In fact, even before 1959, Nehru wanted to disband the Army. A biography of Major General AA “Jick” Rudra of the Indian Army by Major General DK “Monty” Palit says that shortly after independence, Nehru had said how India does not need a ‘defence plan’. “Our policy is ahimsa (non-violence). We foresee no military threats. Scrap the army!

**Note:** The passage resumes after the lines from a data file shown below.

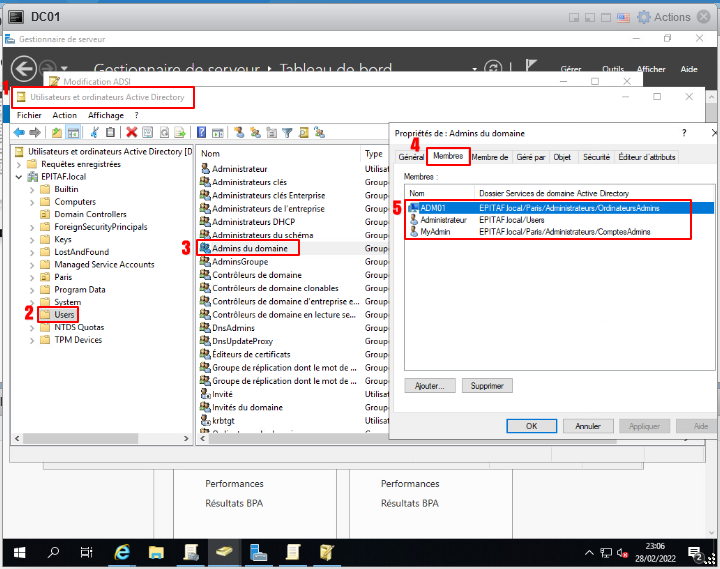Click the red Delete icon in toolbar
This screenshot has width=720, height=569.
pyautogui.click(x=131, y=132)
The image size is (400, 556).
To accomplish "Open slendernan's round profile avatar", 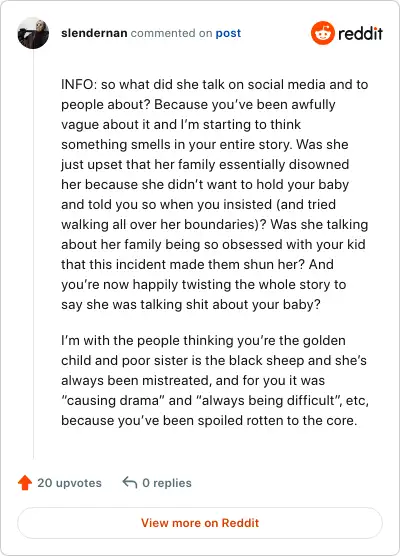I will [x=33, y=33].
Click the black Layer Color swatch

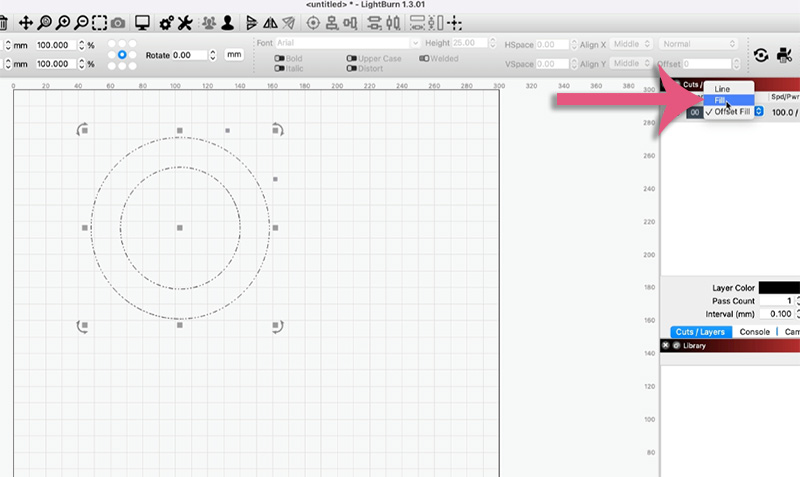tap(780, 288)
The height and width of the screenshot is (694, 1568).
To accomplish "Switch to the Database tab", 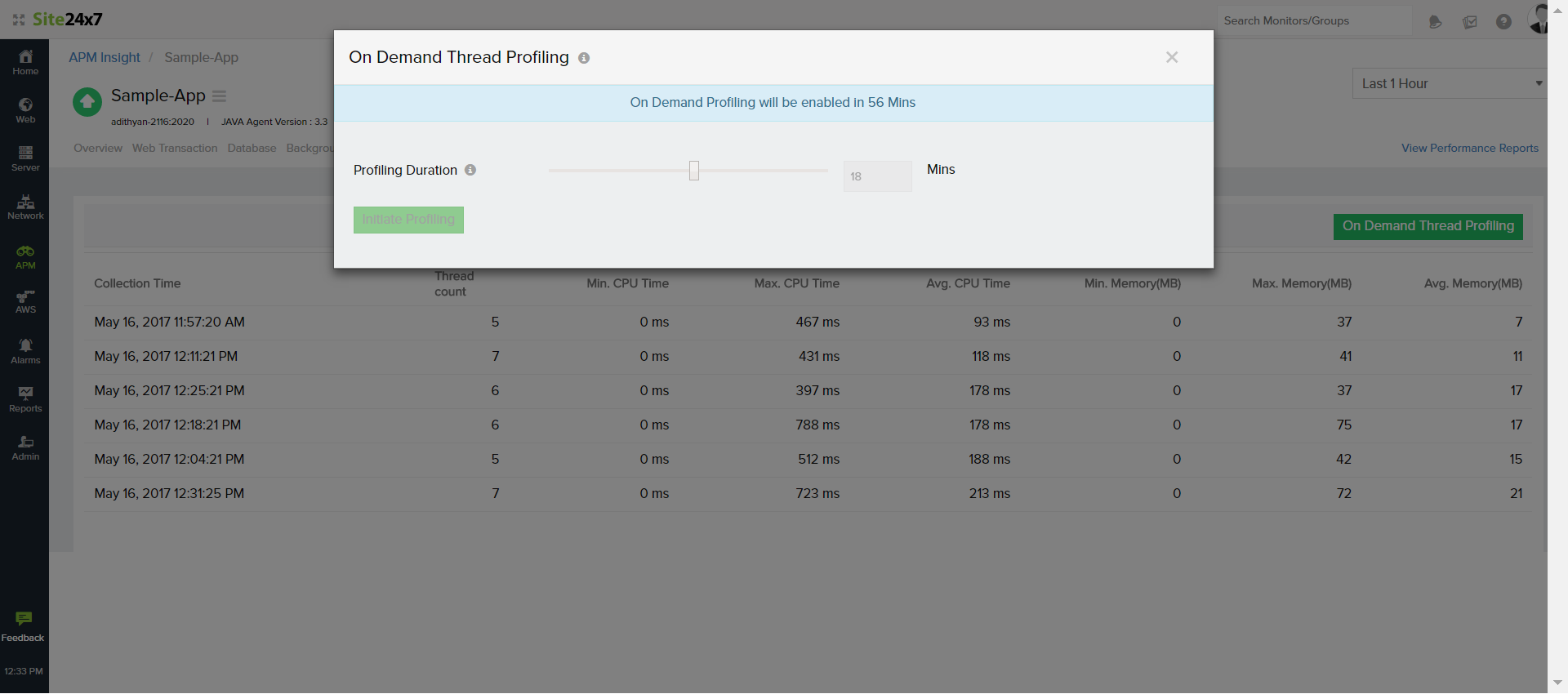I will [x=252, y=148].
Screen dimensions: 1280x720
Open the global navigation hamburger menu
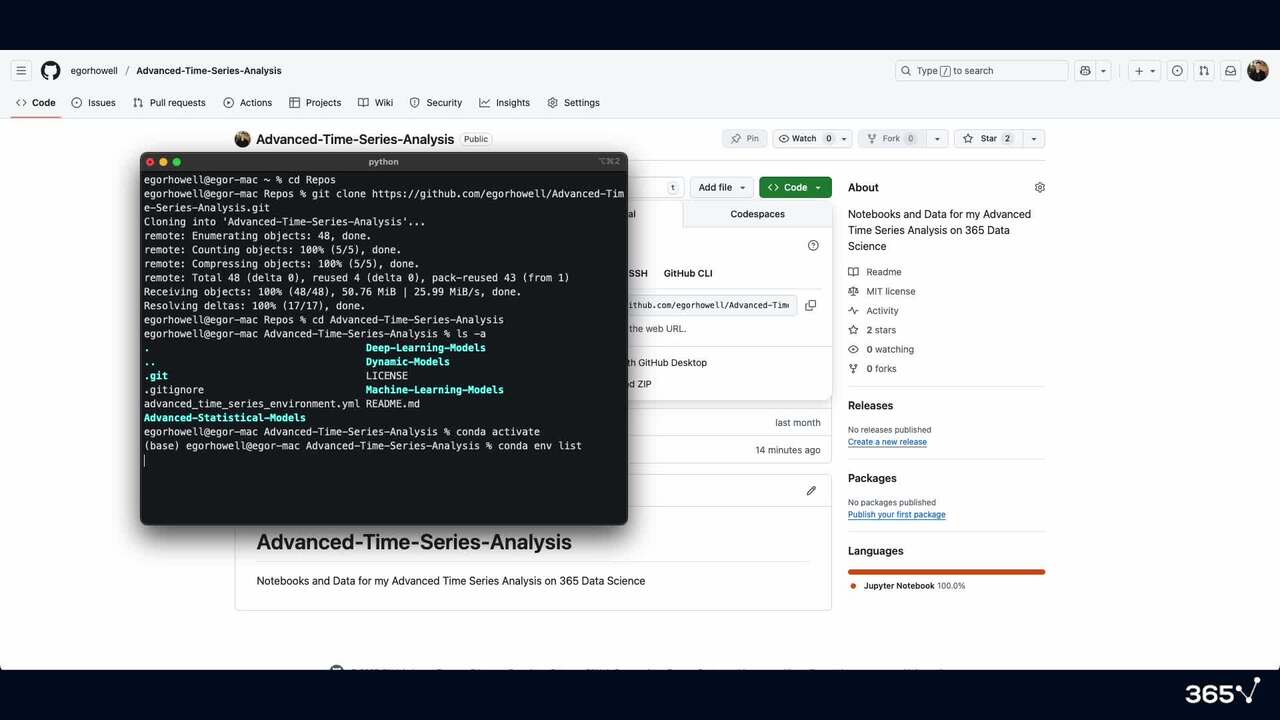coord(21,70)
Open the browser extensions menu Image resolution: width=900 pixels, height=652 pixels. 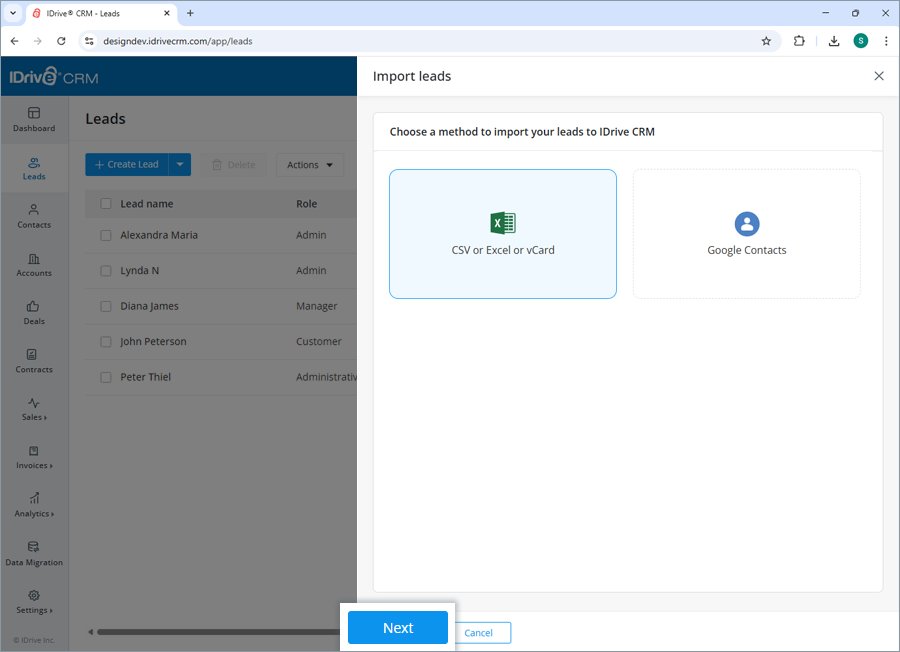798,41
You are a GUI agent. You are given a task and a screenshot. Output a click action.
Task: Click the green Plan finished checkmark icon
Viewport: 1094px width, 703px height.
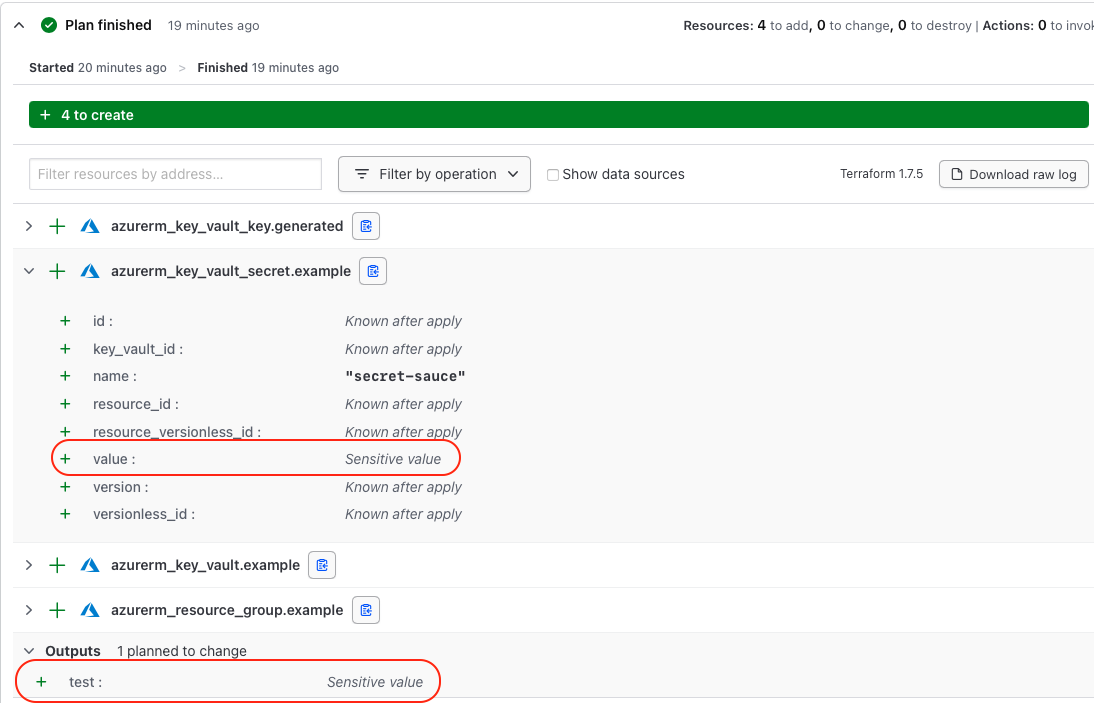[x=49, y=25]
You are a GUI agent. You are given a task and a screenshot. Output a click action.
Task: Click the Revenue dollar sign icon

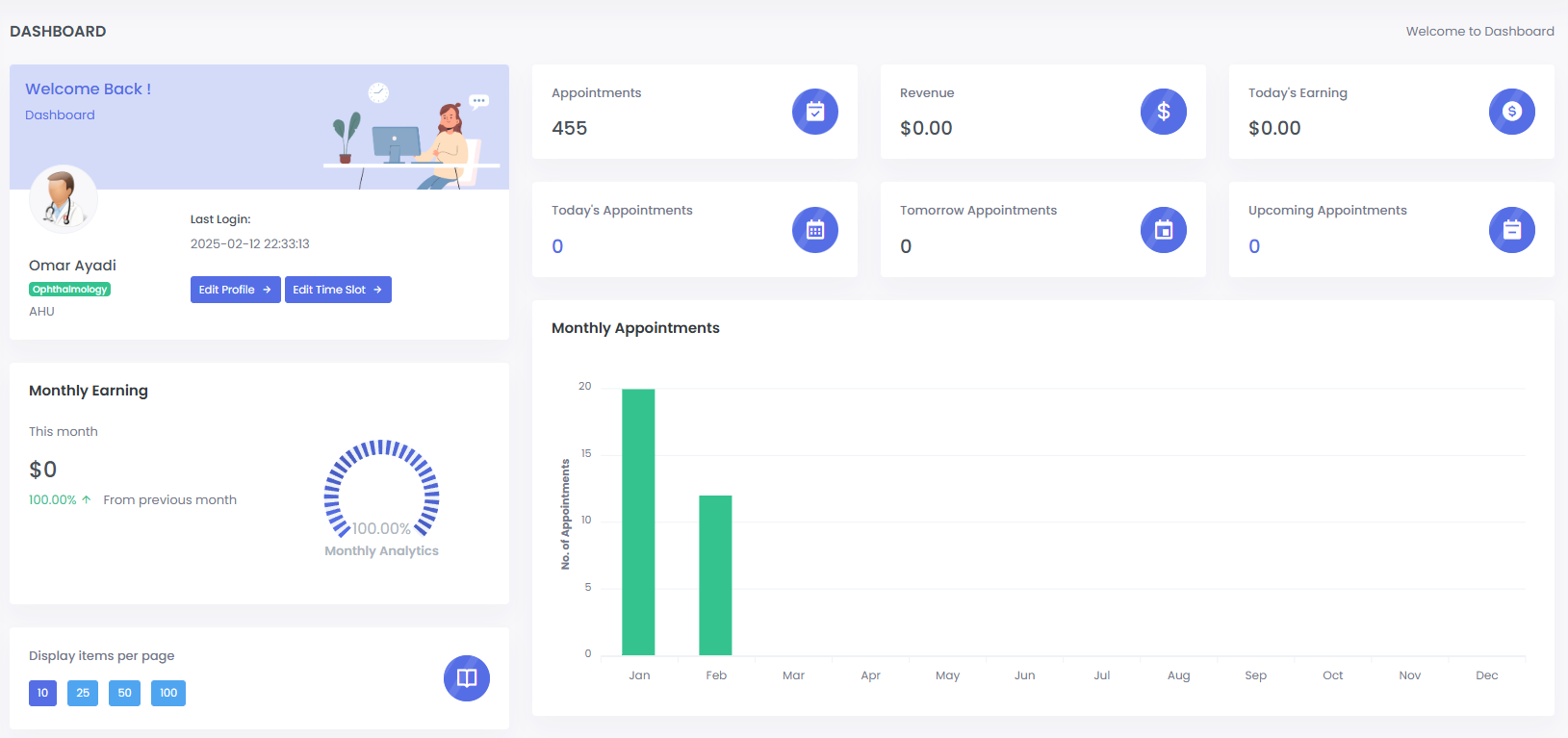1163,112
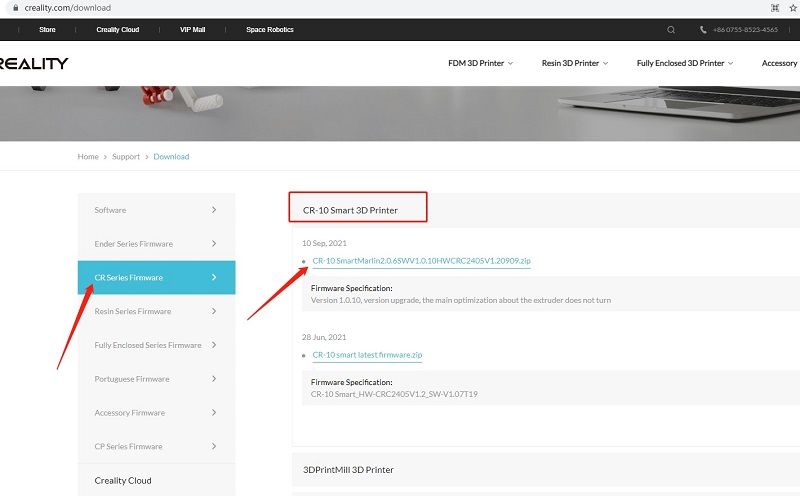Image resolution: width=800 pixels, height=496 pixels.
Task: Click the Creality logo
Action: click(x=34, y=63)
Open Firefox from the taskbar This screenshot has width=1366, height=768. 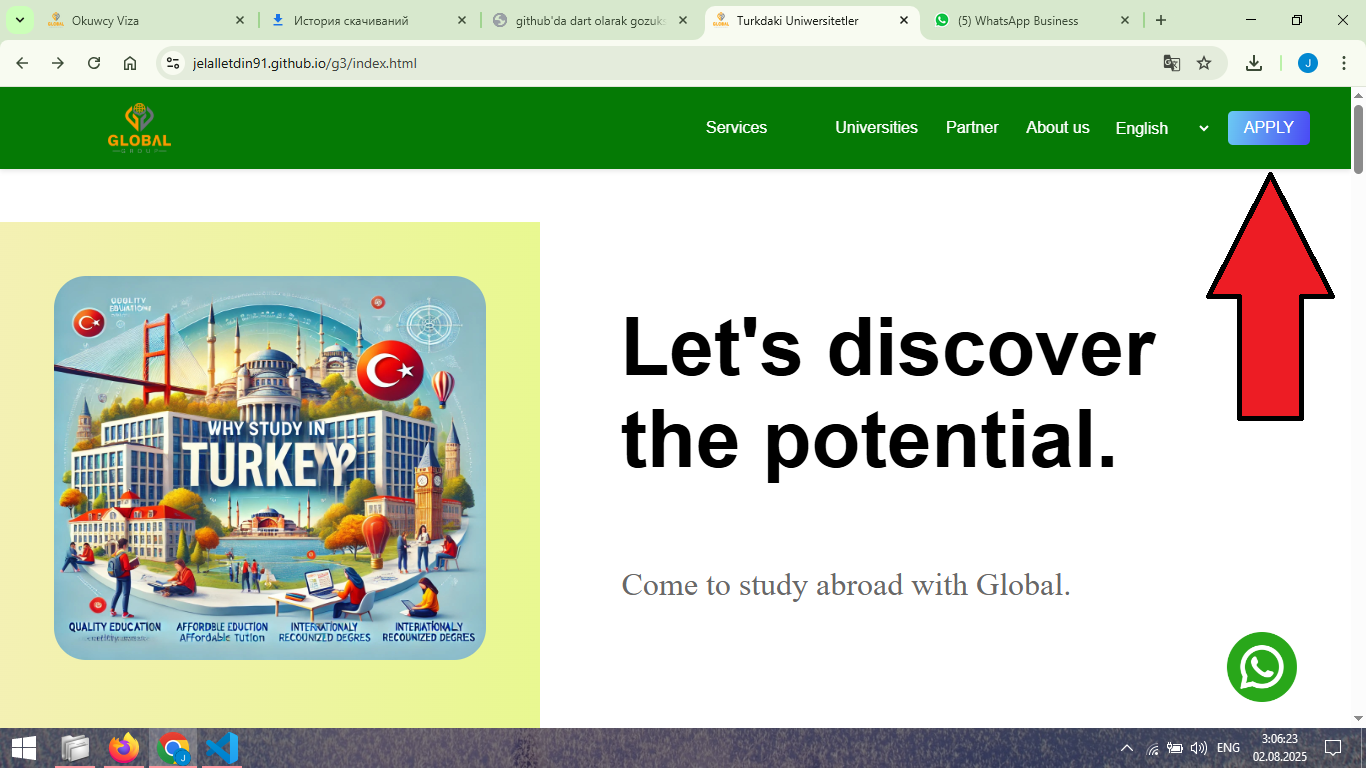(124, 747)
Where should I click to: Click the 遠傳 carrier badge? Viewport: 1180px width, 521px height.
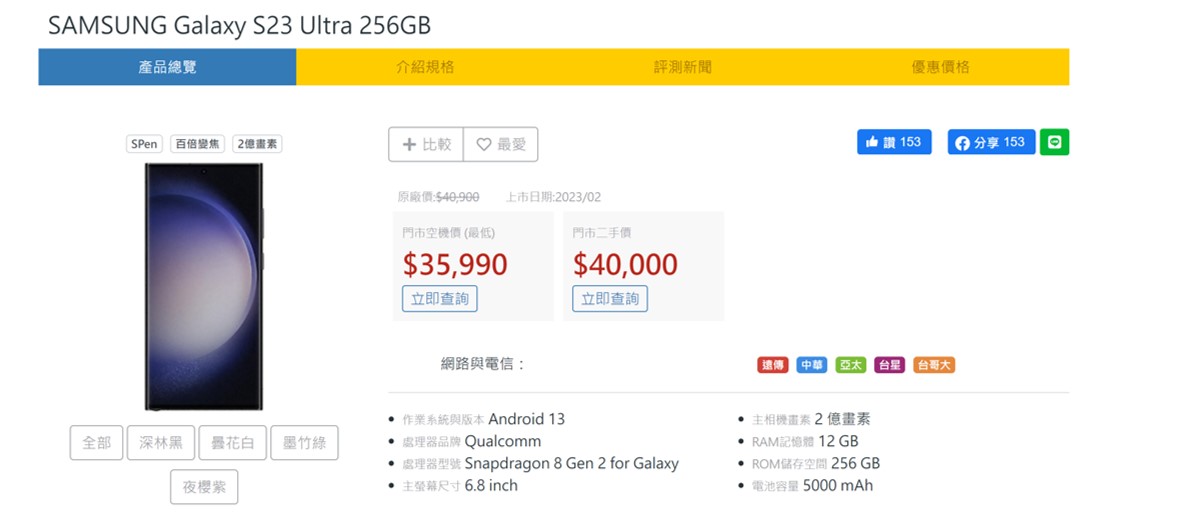pyautogui.click(x=773, y=365)
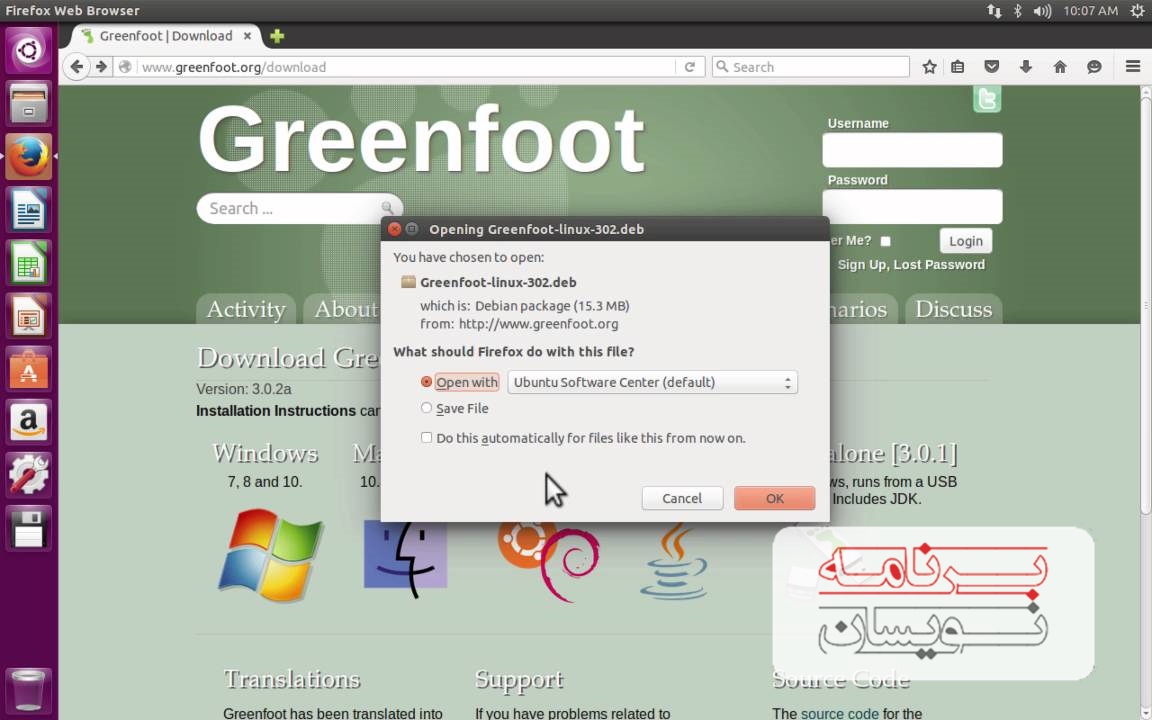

The police are good enough to meet our security needs,” Nehru had reportedly said.
Retired Air Marshal pins the blame of defeat on Nehru
Last year, a video of Air Marshal Denzil Keelor (Retd.), a war-hero of the 1965 India-Pakistan war, had gone viral on various social media platforms, where the retired Air Marshal shared his personal account on how the lapses committed by Jawaharlal Nehru resulted in India facing an embarrassing defeat at the hands of China in the 1962 India-China war.
In the video, Air Marshal Denzil Keelor (Retd.) could be heard speaking about the 1962 India-China war, saying that India lost the war to China because of Jawaharlal Nehru’s failure. He said how Nehru relied on diplomacy and ignored the armed forces, because of which India lost. Keelor had stated that at the time of the war, Indian Army’s soldiers did not even have proper woollen clothing to face the weather and the difficult terrain of the Himalayas.
It is pertinent to note that after presiding over such a colossal blunder, Nehru attempted to gloss over his mistakes and downplay the loss of territory. Dismissing the lands occupied by China as inhospitable and uninhabited, Nehru reportedly said, “In those barren land and mountains of Ladakh and Arunachal, not even a blade of grass grows.”